** SOURCE DOCUMENT follows **

C&P Wins Novel Decision Regarding Alcoholic Beverage Regulation
Recently, the D.C. Superior Court, Honorable Michael L. Rankin, granted (in part) Clinton & Peed’s motion for partial summary judgment in a novel wrongful death case, Kaba v. El Tio of D.C., Case No. 2017 CA 6032 B (D.C. Sup. filed Aug. 30, 2017), involving over-service of alcohol to a person of “notoriously intemperate habits.”
D.C.’s Alcoholic Beverage Control Act was signed into law on January 24, 1934 in the post-Prohibition Era, prohibiting the sale or delivery of alcohol “to any intoxicated person or to any person of notoriously intemperate habits or to any person who appears to be intoxicated.” D.C. Alcohol Beverage Control Act, Pub. L. No. 73-85, 48 Stat. 319, 331 (1934). This prohibition codified similar prohibitions that had existed for centuries. See, e.g., Fink v. Garman, 40 Pa. 95 (1861) (finding an innkeeper liable after a person of “known intemperate habits” “became so inebriated that he fell from his horse under the wheels of his wagon, and was instantly killed”). Although the statute has undergone some changes over the years, the prohibition on service to habitual drunkards has remained. Nevertheless, we are aware of no case enforcing the prohibition in the District.
In Kaba, Clinton & Peed’s client, a widow, sued restaurant El Tio of DC under a theory of negligence per se arising from the death of her husband, who patronized the restaurant two to three times a week from about October 2014 through May 2015. According to El Tio, the decedent arrived at El Tio on May 13, 2015 around 6:00 or 7:00 pm, already intoxicated, and stayed at the restaurant for approximately four hours. During that time, El Tio admitted to serving him at least two beers and a margarita with a four-ounce shot of tequila. The decedent collapsed in the restaurant on his way out the door, and was taken to the emergency room, where they discovered that he had a blood alcohol content of 0.202—more than 2.5 times the legal limit. The decedent remained at the hospital in critical care for over three months before dying of complications.
In his ruling on summary judgment, the Court issued several novel rulings:
First, the Court held that the statute prohibiting service to a “person of notoriously intemperate habits” was enacted to protect such persons from their own consumption of alcohol. This decision built upon the holding of Jarrett v. Woodward Bros., 751 A.2d 972, 984-85 (D.C. 2000), which found that the same statute was designed to protect intoxicated underage patrons from injuries sustained as a result of their intoxication.
Second, the Court held that the theories of contributory negligence and assumption of risk are not available in cases of negligence per se arising from over-service to a “person of notoriously intemperate habits.”
And third, for the first time in history, the Court found that a restaurant was liable in negligence per se for over-service to a “person of notoriously intemperate habits.” Specifically, the Court found that the decedent “showed up at El Tio two to three times a week, and on at least one instance per week [he] was already intoxicated. Further, El Tio created a three-drink maximum policy for [the decedent around November 2014] due to his habit of showing up intoxicated and becoming too intoxicated. Plaintiffs have therefore established that El Tio’s employees knew that the decedent was a habitual and excessive drinker,” and thus violated the statute when it served him alcohol on May 13, 2015.
The Court’s ruling necessarily implies that El Tio also violated the statute two to three times a week every time it served alcohol to the decedent after establishing the alleged three-drink maximum policy, as the policy was allegedly enacted because of his “notoriously intemperate habits.” It also implies that the restaurant’s actions entitle his widow to punitive damages: the restaurant’s employees knew they were serving alcohol to a habitual drunkard, and “reckless[ness] toward the safety of the plaintiff” is sufficient to justify punitive damages. Croley v. RNC, 759 A.2d 682, 695 (D.C. 2000). A pretrial conference is scheduled for July 2019, and the case is set to go to trial on the remaining issues—including causation and damages—shortly afterwards.
The case should serve as an important reminder to establishments licensed by the Alcohol Beverage Regulation Authority to review their policies and practices, and ensure compliance with all of the service regulations, including those that apply to persons of “notoriously intemperate habits.”

** End of SOURCE DOCUMENT **
** THE DATA follows **

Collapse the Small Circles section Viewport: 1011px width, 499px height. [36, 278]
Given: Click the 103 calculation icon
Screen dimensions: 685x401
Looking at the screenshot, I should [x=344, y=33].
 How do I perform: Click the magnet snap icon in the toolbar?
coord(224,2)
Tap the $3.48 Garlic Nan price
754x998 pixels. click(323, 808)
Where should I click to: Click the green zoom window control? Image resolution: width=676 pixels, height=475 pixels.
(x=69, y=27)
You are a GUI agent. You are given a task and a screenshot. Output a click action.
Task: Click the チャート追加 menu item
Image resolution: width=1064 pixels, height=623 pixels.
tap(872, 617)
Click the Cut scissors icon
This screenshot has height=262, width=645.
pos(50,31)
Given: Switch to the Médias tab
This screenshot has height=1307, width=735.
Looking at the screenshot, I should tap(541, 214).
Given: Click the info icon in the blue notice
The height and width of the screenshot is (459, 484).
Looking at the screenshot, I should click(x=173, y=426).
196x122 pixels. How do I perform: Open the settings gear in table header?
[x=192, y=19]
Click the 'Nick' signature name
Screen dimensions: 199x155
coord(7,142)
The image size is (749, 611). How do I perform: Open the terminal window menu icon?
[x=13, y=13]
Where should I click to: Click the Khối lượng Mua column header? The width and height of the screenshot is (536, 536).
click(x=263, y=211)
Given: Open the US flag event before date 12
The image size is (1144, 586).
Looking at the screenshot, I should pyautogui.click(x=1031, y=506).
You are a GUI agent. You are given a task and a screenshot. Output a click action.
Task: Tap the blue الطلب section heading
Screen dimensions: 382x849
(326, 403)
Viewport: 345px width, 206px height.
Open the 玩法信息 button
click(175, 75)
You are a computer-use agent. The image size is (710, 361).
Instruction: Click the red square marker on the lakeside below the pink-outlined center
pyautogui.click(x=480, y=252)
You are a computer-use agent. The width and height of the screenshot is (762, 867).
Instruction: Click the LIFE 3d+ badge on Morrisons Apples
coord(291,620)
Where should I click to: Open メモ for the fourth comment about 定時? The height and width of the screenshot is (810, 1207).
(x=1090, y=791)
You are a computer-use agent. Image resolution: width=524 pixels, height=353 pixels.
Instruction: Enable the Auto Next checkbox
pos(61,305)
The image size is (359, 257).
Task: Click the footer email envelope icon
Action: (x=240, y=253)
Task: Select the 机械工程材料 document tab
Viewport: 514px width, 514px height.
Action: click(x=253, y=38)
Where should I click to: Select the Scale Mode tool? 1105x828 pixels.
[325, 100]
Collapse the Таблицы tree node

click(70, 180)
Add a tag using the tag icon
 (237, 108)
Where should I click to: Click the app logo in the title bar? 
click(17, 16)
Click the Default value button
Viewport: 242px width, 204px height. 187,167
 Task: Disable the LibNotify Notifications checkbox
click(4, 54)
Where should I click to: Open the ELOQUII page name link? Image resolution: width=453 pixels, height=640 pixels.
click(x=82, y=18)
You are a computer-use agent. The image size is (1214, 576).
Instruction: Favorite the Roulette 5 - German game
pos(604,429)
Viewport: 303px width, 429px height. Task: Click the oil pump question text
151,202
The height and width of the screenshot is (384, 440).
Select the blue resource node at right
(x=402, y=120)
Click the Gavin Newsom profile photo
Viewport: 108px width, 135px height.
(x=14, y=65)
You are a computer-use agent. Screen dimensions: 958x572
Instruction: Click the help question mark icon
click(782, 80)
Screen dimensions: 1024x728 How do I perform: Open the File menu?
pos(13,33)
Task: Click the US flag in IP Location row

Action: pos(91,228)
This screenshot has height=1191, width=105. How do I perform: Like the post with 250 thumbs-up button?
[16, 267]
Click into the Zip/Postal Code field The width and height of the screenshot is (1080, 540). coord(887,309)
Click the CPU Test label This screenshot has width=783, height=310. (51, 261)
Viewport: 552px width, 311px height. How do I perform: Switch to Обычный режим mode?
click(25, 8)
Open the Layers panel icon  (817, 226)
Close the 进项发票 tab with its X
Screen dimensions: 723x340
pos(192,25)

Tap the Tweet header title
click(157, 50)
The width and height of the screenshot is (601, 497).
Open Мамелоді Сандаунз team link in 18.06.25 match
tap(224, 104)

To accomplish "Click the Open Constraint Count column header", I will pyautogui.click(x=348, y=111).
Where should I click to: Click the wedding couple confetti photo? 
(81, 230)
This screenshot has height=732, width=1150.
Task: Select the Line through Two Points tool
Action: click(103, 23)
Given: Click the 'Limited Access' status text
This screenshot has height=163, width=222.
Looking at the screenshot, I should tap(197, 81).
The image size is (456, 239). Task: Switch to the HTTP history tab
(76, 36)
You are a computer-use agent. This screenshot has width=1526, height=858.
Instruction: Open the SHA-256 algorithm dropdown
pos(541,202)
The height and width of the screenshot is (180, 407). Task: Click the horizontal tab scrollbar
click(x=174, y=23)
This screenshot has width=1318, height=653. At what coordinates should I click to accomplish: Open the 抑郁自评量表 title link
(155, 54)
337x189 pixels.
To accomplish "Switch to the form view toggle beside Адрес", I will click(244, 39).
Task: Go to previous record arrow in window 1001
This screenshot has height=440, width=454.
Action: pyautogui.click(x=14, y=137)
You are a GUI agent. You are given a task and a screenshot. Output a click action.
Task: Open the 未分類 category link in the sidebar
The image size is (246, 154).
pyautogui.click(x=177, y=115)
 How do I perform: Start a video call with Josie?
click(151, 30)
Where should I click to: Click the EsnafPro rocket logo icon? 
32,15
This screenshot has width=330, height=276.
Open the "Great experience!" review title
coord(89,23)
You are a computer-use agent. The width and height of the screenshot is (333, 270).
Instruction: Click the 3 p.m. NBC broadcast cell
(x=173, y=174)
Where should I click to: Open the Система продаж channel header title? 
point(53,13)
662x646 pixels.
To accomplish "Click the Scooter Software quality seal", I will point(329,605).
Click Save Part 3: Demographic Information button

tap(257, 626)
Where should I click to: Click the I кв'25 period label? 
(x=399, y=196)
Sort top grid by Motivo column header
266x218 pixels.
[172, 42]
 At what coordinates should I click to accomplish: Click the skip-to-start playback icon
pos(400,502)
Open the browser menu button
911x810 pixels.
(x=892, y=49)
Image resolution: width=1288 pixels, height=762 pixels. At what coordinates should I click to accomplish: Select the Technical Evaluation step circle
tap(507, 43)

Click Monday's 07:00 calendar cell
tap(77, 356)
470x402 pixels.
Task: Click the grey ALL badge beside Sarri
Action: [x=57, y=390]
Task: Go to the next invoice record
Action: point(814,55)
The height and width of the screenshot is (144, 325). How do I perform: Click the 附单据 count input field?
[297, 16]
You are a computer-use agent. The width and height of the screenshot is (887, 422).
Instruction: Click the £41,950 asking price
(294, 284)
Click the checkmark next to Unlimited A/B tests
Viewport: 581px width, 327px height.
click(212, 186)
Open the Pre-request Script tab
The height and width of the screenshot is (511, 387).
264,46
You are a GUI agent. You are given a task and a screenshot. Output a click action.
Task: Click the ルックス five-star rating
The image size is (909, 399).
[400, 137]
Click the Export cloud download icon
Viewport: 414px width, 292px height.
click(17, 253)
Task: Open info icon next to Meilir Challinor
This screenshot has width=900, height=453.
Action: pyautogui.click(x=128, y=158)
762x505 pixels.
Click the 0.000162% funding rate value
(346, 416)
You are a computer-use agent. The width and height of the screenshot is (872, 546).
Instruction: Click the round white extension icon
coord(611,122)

** End of THE DATA **

_INSTRUCTIONS FOR THE TASK:_ Translate this sentence from the article on the alcohol-service ruling into Spanish: "Nevertheless, we are aware of no case enforcing the prohibition in the District." The lines above come from a source unrelated to the article on the alcohol-service ruling.

_RESPONSE TO THE EXERCISE:_ Sin embargo, no tenemos conocimiento de ningún caso en el que se haya hecho cumplir la prohibición en el Distrito.